Start Data for the task

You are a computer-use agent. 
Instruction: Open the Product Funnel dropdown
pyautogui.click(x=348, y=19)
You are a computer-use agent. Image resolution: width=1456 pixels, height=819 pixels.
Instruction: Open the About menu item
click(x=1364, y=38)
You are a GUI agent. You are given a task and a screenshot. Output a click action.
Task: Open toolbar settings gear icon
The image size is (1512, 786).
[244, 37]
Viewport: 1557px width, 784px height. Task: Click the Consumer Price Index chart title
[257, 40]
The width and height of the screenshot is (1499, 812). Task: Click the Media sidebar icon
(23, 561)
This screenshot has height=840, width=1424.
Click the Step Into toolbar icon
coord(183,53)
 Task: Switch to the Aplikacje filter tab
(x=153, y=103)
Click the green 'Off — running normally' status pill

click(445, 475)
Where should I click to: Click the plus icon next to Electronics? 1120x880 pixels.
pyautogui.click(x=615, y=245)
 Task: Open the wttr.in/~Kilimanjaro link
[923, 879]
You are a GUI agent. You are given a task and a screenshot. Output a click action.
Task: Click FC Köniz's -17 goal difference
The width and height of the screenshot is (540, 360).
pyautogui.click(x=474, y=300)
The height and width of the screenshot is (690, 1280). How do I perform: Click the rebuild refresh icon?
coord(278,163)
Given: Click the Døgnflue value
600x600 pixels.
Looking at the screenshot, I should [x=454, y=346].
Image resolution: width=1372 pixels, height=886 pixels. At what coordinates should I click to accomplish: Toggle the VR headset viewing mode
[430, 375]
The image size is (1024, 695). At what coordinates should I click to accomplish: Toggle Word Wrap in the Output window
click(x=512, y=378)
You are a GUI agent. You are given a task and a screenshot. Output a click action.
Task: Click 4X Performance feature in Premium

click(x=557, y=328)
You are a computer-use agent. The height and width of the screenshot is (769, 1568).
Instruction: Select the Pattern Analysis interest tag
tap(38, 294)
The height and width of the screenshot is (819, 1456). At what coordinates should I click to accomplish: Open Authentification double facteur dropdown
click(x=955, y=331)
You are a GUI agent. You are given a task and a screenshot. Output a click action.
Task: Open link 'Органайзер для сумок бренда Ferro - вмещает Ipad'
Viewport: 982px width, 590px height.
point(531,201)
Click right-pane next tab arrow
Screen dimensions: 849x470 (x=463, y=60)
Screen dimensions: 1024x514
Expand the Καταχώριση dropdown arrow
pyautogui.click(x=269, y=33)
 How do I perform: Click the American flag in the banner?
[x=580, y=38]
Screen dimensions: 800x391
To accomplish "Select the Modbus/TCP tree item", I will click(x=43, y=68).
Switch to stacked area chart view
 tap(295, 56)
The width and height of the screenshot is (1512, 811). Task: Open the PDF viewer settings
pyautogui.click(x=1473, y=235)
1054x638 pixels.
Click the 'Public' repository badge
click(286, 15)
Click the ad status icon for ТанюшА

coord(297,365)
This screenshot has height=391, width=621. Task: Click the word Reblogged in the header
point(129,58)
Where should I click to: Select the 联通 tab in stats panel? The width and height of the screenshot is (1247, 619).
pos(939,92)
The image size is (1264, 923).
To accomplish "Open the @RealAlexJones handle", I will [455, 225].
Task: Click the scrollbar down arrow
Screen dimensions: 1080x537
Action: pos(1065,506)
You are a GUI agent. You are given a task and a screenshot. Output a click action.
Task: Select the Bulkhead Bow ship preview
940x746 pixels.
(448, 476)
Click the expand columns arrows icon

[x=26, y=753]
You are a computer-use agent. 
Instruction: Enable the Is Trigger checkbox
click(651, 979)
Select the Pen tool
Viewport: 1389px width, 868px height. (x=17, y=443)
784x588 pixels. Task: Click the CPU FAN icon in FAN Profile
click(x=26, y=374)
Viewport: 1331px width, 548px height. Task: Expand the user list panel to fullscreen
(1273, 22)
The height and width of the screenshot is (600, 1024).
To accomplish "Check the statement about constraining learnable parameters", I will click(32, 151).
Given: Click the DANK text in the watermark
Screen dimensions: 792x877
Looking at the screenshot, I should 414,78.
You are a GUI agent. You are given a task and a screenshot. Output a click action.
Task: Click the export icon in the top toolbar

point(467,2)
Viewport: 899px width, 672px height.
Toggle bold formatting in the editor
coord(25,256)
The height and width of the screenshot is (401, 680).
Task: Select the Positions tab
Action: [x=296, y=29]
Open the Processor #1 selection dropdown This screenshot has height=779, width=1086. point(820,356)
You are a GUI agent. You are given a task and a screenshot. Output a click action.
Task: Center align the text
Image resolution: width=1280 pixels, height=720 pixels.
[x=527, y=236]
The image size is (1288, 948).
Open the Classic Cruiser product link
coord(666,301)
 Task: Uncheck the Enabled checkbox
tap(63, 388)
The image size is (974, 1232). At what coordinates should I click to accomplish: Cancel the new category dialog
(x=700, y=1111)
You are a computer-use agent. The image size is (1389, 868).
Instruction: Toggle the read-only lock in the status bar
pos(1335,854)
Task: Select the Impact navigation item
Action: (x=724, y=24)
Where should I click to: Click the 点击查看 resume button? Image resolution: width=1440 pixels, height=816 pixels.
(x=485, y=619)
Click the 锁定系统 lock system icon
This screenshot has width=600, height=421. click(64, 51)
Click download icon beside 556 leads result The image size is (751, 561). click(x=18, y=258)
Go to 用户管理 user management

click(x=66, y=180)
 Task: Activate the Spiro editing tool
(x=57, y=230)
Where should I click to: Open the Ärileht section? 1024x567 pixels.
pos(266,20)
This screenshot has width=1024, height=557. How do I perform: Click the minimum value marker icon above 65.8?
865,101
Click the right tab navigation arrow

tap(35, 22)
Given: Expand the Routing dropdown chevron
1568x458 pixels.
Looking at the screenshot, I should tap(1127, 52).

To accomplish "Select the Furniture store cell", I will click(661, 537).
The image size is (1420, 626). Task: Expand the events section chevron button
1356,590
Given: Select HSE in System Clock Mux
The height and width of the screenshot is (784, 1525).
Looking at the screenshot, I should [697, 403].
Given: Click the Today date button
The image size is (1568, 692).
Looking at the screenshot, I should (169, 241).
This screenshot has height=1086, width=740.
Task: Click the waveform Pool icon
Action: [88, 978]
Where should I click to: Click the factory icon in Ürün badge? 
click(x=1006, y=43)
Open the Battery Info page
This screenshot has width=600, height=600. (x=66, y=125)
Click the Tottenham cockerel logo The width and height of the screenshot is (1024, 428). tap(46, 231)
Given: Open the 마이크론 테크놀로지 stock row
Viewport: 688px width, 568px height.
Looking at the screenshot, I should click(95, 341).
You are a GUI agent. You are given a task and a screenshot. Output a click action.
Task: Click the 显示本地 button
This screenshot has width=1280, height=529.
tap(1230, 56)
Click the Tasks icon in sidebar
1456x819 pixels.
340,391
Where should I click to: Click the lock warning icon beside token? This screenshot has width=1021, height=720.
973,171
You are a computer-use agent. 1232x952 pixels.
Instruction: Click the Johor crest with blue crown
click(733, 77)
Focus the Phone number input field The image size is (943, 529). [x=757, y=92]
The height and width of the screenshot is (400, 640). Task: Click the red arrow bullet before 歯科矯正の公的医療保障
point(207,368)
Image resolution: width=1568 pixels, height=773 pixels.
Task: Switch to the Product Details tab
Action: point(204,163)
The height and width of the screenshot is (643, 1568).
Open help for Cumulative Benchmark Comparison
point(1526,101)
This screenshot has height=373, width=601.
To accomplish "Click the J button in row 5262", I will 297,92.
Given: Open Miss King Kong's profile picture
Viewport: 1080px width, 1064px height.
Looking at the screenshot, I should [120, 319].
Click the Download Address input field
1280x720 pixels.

End Data for the task

### What you are asked to do
Please reproduce the material from the line with "Viewport: 1557px width, 784px" to the line with "click(x=512, y=378)", swapping "Toggle" for "Flip" and changing nothing else.

### Problem solution
Viewport: 1557px width, 784px height. Task: Click the Consumer Price Index chart title
[257, 40]
The width and height of the screenshot is (1499, 812). Task: Click the Media sidebar icon
(23, 561)
This screenshot has height=840, width=1424.
Click the Step Into toolbar icon
coord(183,53)
 Task: Switch to the Aplikacje filter tab
(x=153, y=103)
Click the green 'Off — running normally' status pill

click(445, 475)
Where should I click to: Click the plus icon next to Electronics? 1120x880 pixels.
pyautogui.click(x=615, y=245)
 Task: Open the wttr.in/~Kilimanjaro link
[923, 879]
You are a GUI agent. You are given a task and a screenshot. Output a click action.
Task: Click FC Köniz's -17 goal difference
The width and height of the screenshot is (540, 360).
pyautogui.click(x=474, y=300)
The height and width of the screenshot is (690, 1280). How do I perform: Click the rebuild refresh icon?
coord(278,163)
Given: Click the Døgnflue value
600x600 pixels.
Looking at the screenshot, I should [x=454, y=346].
Image resolution: width=1372 pixels, height=886 pixels. At what coordinates should I click to accomplish: Flip the VR headset viewing mode
[430, 375]
The image size is (1024, 695). At what coordinates should I click to accomplish: Flip Word Wrap in the Output window
click(x=512, y=378)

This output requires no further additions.